Before having Rosie I was a primary teacher. Saying 'former teacher' seems to suggest I may have ripped up my Qualified Teacher Status certificate, lit a small fire and skipped around it singing about never having to be Ofsteded or spend Sunday nights planning.
No I haven't done that. I write lots on education for magazines and so definitely still feel 'in the loop', I know what's going on, I guess and I'm pretty interested, opinionated and passionate about good practise.
There's stuff I deeply miss about teaching. When I trained I specialised in Early Years and always taught 7 or unders. They're nice, young children. They're funny, they tell you too much and they like you too. In the last class I taught, on a pretty tough estate, I felt rough a lot of the time due to pregnancy. I never failed to be cheered though, on a Monday morning when I'd have little hands tapping my legs, and little voices eager to tell me their news; "Granny's picking me up", "we've got a new dog", "I went to Disney on Ice". I loved that.
Of course, I adored those little Eureka moments too that teachers are forever craving. When a child can suddenly decode enough that they feel like 'a reader'. When a penny drops and a numeracy objective is realised. When a child looks at you with "I get it" in their eyes. That pride that a child who normally struggles can feel, because of you and your teaching. Yeah, I miss that.
What I don't miss is targets, having to write detailed plans, assessing at every moment, and evidence of every element of your day needed to be filed in case of 'visitors' - no not nits, Ofsted! As an NQT I relished every moment in the classroom yet felt sick at every staff meeting when I'd hear of paperwork I'd not known about, targets that needed setting, and assessment that had to be done.

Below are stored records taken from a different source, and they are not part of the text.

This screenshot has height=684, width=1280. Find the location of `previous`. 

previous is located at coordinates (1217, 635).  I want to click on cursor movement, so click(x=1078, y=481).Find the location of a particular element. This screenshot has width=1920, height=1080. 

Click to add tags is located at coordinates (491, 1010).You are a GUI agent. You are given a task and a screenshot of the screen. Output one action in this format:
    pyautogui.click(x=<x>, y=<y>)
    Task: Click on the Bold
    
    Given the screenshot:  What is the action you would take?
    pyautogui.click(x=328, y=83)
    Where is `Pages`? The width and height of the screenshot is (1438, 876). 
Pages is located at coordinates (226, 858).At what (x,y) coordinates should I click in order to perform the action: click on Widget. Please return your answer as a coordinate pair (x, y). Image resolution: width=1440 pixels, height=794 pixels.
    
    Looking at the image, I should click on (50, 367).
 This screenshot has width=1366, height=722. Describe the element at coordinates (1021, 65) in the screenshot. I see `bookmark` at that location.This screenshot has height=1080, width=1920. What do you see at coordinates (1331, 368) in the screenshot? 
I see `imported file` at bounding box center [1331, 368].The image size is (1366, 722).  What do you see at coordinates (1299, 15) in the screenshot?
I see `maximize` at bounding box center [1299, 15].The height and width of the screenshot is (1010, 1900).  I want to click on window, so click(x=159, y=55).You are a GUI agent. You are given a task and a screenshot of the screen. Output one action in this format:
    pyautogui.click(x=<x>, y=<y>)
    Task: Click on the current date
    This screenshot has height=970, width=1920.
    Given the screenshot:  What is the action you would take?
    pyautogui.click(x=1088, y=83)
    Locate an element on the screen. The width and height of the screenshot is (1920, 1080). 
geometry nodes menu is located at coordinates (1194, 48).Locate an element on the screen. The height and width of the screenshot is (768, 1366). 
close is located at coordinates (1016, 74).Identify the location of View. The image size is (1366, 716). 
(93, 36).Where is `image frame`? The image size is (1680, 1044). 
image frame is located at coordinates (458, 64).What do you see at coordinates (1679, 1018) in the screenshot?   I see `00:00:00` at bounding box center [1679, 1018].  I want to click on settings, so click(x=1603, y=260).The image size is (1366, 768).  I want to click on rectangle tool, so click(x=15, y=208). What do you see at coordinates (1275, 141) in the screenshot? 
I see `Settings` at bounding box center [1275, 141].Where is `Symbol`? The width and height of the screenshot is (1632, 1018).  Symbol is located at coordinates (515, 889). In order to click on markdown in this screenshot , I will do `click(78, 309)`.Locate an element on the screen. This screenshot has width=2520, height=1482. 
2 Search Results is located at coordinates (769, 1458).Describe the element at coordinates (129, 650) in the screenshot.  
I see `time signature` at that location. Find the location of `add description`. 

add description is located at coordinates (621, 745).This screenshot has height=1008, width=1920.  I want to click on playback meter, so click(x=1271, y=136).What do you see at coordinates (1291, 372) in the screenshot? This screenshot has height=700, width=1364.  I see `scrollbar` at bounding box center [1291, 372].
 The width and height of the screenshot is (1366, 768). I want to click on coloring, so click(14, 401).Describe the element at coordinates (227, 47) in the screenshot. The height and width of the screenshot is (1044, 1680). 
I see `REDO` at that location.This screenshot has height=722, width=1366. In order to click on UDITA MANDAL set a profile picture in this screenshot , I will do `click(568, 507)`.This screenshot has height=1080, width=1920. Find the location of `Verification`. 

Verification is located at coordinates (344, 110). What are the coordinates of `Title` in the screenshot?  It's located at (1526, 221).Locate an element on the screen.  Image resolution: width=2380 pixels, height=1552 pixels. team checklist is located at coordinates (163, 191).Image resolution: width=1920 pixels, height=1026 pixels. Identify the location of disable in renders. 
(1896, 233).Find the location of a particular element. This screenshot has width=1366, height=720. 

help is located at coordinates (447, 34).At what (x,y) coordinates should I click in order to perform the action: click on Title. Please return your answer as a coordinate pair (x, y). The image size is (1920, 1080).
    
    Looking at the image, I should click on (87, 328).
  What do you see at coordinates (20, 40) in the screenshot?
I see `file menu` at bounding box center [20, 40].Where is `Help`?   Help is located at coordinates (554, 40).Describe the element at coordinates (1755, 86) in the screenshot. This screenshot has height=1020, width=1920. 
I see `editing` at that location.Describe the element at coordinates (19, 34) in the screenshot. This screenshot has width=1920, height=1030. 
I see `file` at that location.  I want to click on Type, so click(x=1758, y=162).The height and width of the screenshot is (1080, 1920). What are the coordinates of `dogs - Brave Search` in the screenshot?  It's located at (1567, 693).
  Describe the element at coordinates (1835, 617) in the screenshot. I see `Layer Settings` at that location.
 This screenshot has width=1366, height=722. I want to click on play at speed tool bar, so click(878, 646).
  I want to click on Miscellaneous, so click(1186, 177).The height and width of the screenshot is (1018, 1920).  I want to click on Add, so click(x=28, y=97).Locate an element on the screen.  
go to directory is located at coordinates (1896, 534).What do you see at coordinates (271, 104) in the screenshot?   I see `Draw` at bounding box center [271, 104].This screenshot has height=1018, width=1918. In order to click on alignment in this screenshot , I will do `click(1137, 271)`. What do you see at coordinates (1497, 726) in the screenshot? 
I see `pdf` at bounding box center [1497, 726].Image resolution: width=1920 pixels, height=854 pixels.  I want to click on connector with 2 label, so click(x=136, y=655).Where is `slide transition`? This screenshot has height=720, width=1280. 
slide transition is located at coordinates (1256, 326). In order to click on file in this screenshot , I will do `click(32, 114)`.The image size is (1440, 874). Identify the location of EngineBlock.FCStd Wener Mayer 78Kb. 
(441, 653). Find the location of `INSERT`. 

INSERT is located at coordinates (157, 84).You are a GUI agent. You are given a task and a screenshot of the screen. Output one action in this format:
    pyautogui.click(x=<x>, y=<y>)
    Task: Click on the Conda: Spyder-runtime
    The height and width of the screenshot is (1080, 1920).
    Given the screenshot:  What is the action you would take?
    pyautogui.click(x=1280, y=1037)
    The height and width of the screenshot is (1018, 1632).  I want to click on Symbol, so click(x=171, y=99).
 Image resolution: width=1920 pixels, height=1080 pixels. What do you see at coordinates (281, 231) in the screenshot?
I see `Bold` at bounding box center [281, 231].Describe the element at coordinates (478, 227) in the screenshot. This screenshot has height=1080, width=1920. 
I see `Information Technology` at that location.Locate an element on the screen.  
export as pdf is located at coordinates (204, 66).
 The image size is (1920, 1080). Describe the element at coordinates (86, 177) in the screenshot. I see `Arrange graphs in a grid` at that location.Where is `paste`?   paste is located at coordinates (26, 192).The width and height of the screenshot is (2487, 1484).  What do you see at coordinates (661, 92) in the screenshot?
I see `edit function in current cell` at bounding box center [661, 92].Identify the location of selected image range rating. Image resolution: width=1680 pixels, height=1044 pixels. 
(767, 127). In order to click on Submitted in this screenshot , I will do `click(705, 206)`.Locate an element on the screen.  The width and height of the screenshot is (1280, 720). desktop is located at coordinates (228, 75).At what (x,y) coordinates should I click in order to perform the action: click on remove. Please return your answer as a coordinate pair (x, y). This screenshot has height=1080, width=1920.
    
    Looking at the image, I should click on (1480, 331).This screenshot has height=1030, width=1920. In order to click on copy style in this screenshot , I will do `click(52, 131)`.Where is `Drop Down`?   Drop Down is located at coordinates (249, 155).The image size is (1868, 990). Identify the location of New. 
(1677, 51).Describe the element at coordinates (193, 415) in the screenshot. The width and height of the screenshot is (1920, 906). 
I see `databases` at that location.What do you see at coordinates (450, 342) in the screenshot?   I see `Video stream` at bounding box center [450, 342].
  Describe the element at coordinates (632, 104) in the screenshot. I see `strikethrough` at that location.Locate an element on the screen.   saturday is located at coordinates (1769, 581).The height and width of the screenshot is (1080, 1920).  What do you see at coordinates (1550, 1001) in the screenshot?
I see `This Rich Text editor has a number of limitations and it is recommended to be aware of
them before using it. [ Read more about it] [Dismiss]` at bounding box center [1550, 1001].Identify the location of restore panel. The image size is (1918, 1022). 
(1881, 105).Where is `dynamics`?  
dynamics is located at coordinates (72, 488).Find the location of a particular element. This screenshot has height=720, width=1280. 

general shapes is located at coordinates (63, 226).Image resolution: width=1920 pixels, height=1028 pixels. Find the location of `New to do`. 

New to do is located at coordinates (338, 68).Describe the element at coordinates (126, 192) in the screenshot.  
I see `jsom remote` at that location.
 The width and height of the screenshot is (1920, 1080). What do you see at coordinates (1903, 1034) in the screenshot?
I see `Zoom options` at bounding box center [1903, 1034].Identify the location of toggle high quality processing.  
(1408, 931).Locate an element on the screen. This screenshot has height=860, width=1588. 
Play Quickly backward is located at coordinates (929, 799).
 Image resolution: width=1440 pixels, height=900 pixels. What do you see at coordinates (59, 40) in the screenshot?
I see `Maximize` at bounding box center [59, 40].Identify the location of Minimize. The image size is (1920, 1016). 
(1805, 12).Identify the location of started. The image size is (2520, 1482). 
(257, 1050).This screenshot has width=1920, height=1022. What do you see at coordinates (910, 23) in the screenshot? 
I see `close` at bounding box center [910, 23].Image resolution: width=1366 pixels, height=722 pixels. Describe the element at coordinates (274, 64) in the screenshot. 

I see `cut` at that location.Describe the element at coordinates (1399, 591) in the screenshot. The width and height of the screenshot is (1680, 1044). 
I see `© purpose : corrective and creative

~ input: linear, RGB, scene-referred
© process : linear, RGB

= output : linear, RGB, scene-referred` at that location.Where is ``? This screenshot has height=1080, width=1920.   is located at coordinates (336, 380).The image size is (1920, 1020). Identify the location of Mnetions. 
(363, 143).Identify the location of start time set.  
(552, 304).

Constant.
This was in the hay day of the Literacy and Numeracy strategy. When planning was still pages long - photocopied and examined every Monday. I think the tide has turned or is certainly turning. I for one am welcoming the changes to the Early Years Foundation Stage curriculum by Dame Clare Tickell who's bringing the ridiculous 69 early learning goals down to 17. That's quite something. Young children don't need 69 goals (including attempting punctuation by the end of Reception), they don't care about targets or assessment. They need to feel safety, security, care and happiness. It may seem that what we all knew the experts are having their own Eureka moment now too, finally they're 'getting it'.